This is not a stalemate; rather, the hourglass is emptying out as the state pension system continues to experience negative cash flow. Unions need to be wary of promises for 2017 and beyond; after all, former Gov. McGreevey promised to be the best friend that public employees ever had in the Statehouse, and then barely contributed to the pensions. The rank and file should remember that Gov. Whitman’s pension bond, which helped to legitimize the drastic slowing of pension contributions from the State operating budget, passed with union support. State workers, who rely upon and deserve the benefits they have accrued to date, cannot afford another major miscalculation.
That is why the pension commission proposed a constitutional guarantee of funding, which would supersede the recent court ruling. However, the funding would come from changes going forward to both the state pension plan and to public employee health benefits. The plan would fully fund the $40 billion hole in the pension funds. Benefits going forward would be lower, but still as good or better than private sector levels. The Commission can’t reverse 20 years of malfeasance, but we were able to identify savings to be recycled solely for the benefit of public workers. We dealt with reality.
If politicians don’t do the same, accrued pension benefits will not be secure. Soon the funding gap will be too wide for any solution that preserves meaningful benefits for public employees. Younger state workers might start to worry about a state-sponsored Ponzi scheme in which they might not even get their own contributions back when the pension funds run dry.
This is all avoidable, but not without leadership and political courage. Over-simplification of this problem will do no favors for public servants who have done nothing wrong and who deserve the pensions they have earned. Let’s not dither and let the hourglass run out.

Requirement: Reproduce verbatim the passage of the pension commentary between "That is why" and "dealt with reality.", inclusive. The records that follow were drawn from a separate source.

Information:

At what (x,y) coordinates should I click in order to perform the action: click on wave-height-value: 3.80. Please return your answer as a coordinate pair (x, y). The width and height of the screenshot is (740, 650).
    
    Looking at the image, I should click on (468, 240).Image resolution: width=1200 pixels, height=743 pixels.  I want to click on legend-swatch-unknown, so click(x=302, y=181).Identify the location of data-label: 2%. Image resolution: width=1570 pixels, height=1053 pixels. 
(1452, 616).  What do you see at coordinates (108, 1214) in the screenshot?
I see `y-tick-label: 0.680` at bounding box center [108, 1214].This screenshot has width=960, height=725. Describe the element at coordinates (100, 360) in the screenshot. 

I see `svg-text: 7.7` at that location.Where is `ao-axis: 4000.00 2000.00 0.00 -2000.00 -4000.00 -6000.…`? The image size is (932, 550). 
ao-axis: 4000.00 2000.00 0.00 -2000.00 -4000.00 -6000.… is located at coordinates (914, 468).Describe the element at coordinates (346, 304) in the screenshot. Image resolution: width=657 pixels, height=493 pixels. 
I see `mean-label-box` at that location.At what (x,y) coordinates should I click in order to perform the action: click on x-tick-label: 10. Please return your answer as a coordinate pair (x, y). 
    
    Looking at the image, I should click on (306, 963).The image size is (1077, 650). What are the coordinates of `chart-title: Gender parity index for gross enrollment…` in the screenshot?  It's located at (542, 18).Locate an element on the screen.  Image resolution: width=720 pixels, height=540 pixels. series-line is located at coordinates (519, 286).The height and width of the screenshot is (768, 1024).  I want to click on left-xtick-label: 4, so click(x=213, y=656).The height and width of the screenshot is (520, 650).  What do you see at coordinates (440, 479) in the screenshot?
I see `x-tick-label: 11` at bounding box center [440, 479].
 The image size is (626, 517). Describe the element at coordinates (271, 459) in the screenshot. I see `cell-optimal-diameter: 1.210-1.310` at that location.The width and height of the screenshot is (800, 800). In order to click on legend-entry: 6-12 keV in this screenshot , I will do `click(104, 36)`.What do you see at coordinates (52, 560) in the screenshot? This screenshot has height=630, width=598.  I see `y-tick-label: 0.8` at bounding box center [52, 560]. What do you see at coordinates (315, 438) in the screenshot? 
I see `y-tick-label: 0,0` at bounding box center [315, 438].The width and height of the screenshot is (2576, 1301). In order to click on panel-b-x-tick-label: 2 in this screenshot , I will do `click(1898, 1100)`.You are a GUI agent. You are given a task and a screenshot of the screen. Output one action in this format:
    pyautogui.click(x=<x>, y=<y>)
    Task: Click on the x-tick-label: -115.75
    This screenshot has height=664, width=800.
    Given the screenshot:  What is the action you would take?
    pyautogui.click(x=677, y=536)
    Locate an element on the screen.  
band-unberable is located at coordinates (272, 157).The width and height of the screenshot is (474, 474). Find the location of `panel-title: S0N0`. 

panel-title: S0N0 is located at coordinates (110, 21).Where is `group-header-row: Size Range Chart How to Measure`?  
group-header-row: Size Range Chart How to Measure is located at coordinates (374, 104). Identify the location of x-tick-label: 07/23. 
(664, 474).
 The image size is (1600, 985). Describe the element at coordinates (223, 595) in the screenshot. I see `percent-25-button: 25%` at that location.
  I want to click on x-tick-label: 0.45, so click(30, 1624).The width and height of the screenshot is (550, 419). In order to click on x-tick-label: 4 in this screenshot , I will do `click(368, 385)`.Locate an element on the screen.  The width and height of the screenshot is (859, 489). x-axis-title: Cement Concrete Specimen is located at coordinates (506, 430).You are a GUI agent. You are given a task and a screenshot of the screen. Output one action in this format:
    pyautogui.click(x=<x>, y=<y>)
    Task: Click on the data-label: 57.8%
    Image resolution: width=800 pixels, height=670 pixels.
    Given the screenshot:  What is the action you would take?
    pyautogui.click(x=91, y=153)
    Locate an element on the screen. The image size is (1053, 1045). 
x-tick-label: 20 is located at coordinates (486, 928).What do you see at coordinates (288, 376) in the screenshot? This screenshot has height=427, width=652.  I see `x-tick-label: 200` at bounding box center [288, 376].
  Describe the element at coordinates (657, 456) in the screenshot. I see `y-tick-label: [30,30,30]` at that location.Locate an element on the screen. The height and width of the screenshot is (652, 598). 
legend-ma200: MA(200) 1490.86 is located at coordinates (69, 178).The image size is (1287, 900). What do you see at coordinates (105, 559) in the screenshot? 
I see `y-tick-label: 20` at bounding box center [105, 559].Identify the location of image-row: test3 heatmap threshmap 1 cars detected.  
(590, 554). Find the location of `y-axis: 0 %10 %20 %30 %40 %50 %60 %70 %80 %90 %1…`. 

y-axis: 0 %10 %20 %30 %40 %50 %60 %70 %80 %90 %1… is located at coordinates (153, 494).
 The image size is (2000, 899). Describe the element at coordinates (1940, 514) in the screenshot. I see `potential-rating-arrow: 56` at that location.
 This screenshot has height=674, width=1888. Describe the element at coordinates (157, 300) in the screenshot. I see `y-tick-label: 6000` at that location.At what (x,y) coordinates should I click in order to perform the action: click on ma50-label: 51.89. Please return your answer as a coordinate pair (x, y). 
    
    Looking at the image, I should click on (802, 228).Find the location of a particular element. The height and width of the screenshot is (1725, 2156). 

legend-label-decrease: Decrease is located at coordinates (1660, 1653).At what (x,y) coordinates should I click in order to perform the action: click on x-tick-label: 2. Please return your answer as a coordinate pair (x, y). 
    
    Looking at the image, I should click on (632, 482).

Answer to this task:
That is why the pension commission proposed a constitutional guarantee of funding, which would supersede the recent court ruling. However, the funding would come from changes going forward to both the state pension plan and to public employee health benefits. The plan would fully fund the $40 billion hole in the pension funds. Benefits going forward would be lower, but still as good or better than private sector levels. The Commission can’t reverse 20 years of malfeasance, but we were able to identify savings to be recycled solely for the benefit of public workers. We dealt with reality.